AI + satellites

17 May 2018 02:00h

Event report

This breakout session addressed the potential of satellite imagery, combined with artificial intelligence (AI) and machine learning, to help meet the sustainable development goals (SDGs). The session was opened by the moderator, Mr Stuart Russell (Professor of Electrical engineering and Computer Sciences, US Berkeley), who explained that an enormous amount of satellite data is being produced every day. This wealth of data could provide a snapshot of the entire world, at once, in real-time. AI systems are needed to be able to effectively map all this data, as it will go beyond the capacity of human satellite interpreters.

Next, Mr Einar Bjørgo, (Manager of the UN Operational Satellite Applications Programme) mentioned that the fusion of technologies could help accelerate the impact of earth observation, especially if there is open access to geospatial images. This would allow the distribution of the right data to the right people when they need it, particularly if we would be able to directly ‘stream’ such images. Satellite imagery has particular advantages for monitoring the SDGs, as it provides global-scale data-sets, ‘covering everything, even the smallest islands’. At the same time, Bjørgo indicated that the use of these technologies still requires extensive capacity development and training.

Mr Mark Doherty (Head of Earth Observation Exploitation Development Division, European Space Agency) identified the ‘tsunami of satellite data’ that is generated, especially with the rise of satellites from the private sector. Doherty explained that this data in particular could contribute to SDGs 2 (zero hunger), 11 (sustainable cities), 13 (climate action), 14 (life below water), and 15 (life on land). With investments in public infrastructure, global monitoring, and a direct link to government policy, the EU is addressing a lot of obstacles related to the use of satellite data for the public good. Doherty echoed Bjørgo’s emphasis on the importance of free and open access, and added that there are still a number of challenges to overcome related to universal standardisation, the ease of using satellite data, and the validation of this data. AI can help detect patterns and models that cannot be captured by humans, helping to identify the signals that provide predictive power and ‘deliver on full societal benefits’.

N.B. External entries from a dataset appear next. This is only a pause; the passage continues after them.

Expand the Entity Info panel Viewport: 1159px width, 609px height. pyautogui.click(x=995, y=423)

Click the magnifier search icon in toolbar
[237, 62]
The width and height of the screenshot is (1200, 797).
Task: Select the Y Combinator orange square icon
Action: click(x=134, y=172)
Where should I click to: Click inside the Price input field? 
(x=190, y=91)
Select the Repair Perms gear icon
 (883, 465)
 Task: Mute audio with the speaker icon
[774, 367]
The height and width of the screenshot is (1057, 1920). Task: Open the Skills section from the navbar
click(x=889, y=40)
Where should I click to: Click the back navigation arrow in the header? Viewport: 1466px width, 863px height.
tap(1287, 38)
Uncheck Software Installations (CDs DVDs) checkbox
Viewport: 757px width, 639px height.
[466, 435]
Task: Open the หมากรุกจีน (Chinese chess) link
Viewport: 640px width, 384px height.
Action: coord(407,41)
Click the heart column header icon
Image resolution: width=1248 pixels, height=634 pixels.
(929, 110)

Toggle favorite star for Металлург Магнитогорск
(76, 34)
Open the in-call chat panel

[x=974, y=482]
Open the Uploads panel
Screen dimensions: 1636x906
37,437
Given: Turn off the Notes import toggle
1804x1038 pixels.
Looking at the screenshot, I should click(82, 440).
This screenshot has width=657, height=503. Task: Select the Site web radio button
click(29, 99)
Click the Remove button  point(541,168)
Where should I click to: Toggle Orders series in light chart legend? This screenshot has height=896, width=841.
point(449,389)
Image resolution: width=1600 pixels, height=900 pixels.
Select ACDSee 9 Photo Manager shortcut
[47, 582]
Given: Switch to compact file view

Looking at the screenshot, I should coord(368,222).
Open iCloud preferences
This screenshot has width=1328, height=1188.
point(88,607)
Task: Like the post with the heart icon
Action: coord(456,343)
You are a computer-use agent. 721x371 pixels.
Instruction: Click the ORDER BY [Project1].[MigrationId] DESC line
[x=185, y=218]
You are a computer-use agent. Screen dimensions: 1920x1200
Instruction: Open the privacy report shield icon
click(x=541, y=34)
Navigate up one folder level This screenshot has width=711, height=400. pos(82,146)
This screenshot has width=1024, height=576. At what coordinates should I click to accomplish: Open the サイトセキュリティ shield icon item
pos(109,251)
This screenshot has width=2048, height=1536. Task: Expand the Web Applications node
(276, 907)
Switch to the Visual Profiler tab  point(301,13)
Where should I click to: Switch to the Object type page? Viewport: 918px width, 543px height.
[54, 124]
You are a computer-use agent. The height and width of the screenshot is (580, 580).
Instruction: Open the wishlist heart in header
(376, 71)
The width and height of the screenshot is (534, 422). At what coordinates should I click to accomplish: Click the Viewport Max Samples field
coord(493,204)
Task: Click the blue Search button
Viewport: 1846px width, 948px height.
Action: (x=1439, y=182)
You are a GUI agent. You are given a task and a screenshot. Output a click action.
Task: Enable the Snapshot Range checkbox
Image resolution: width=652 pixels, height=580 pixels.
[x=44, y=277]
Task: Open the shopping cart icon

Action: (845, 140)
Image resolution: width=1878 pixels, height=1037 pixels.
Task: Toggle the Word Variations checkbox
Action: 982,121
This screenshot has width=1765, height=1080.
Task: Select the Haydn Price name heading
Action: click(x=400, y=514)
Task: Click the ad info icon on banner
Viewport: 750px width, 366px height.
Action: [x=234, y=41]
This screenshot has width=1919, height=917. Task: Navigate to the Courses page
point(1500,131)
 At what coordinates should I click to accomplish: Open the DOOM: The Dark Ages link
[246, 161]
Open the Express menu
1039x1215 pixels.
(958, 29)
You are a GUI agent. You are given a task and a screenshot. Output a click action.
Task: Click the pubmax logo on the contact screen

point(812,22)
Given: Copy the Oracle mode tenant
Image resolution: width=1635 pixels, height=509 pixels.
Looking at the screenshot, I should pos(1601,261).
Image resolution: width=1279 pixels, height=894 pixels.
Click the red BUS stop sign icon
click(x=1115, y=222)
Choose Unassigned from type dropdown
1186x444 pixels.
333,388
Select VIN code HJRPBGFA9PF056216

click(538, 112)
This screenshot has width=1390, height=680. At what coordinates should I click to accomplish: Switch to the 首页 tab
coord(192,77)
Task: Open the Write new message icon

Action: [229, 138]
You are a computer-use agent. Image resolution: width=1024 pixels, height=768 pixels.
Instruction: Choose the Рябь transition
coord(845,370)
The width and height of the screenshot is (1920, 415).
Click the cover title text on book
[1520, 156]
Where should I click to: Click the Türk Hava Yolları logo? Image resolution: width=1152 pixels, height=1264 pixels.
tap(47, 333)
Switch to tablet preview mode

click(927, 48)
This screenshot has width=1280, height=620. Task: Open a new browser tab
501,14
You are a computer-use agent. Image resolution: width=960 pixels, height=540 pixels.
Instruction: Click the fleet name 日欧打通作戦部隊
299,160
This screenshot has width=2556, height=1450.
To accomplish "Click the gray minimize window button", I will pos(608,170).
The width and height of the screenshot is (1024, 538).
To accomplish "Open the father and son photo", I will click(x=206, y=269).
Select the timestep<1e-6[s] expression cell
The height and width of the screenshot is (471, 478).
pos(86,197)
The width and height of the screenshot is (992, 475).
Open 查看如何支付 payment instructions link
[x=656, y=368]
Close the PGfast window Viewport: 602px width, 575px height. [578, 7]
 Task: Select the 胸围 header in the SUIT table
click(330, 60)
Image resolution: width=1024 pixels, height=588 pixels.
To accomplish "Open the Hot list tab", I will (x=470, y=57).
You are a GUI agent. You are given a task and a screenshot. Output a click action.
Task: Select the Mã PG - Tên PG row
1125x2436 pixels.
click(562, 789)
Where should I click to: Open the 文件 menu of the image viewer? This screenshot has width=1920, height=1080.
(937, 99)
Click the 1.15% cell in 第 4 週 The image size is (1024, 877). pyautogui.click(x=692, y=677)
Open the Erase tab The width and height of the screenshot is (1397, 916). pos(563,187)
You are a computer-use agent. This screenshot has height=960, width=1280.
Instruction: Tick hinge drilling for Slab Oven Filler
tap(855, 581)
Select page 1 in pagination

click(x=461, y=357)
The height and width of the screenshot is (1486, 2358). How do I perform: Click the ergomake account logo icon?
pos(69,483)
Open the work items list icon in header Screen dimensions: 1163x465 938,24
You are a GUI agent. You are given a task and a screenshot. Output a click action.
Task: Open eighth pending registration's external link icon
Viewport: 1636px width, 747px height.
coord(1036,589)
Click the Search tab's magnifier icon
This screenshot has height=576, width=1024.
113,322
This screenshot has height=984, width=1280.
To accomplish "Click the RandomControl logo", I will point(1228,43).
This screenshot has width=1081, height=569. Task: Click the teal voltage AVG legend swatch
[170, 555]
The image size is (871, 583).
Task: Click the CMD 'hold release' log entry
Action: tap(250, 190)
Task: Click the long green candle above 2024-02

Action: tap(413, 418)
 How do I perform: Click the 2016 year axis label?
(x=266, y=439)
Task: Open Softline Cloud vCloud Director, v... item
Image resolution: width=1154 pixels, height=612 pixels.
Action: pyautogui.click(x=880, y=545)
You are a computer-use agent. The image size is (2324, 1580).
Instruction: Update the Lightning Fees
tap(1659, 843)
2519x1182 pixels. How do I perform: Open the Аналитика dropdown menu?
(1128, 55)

Andrew Zolli (Vice President of Global Impact Initiatives, Planet Labs Inc.) explained that his organisation daily creates images that capture the whole world, making global change visible with a large number of small satellites. ​This allows for the exploration of patterns and changes in systems. For example, it could help track the growth of refugee camps or the number of solar panels in a country. As there is more information generated than we can pay attention to, AI can assist in obtaining insights from continuously refreshed imagery, providing real-time analytics of social and ecological systems. To unleash this potential, the system as a whole needs to overcome its current fragmentation, requiring more coordination for ‘all of the groundtruth and satellite data to work together for the collective common good’.

Mr James Crawford (CEO and Founder of Orbital Insight) explained that AI can address the current bottlenecks that appear due to a lack of human capacity to interpret satellite imagery – it is simply impossible to look at all images every day. Crawford listed a number of examples of how this could be put into practice. For example, AI could detect patterns in deforestation, land use, and flooding. Ultimately, these technologies could be used to understand all socioeconomic and ecological processes.

Mr David Jensen (Head of Environmen​tal Cooperation for Peacebuilding and Co-Director of MapX, UN Environment Programme) raised some of the main governance questions related to the interplay between AI and satellite data for the SDGs. Jensen pointed out the enormous complexity of measuring 232 indicators for 193 countries is not unlike ‘solving a Rubik’s cube with 193 sides’. AI would be a perfect tool to mitigate the balances and trade-offs inherent to the SDGs, yet it is hindered by a lack of harmonisation among data sources. In addition, there is a capacity, knowledge, and information gap between industry, on the one hand, and governments and civil society, on the other. This has created imbalances that are at risk of being exacerbated. In conclusion, Jensen coined the question, of ‘how to create incentives and standards to keep satellite data and related AI algorithms in the public domain’.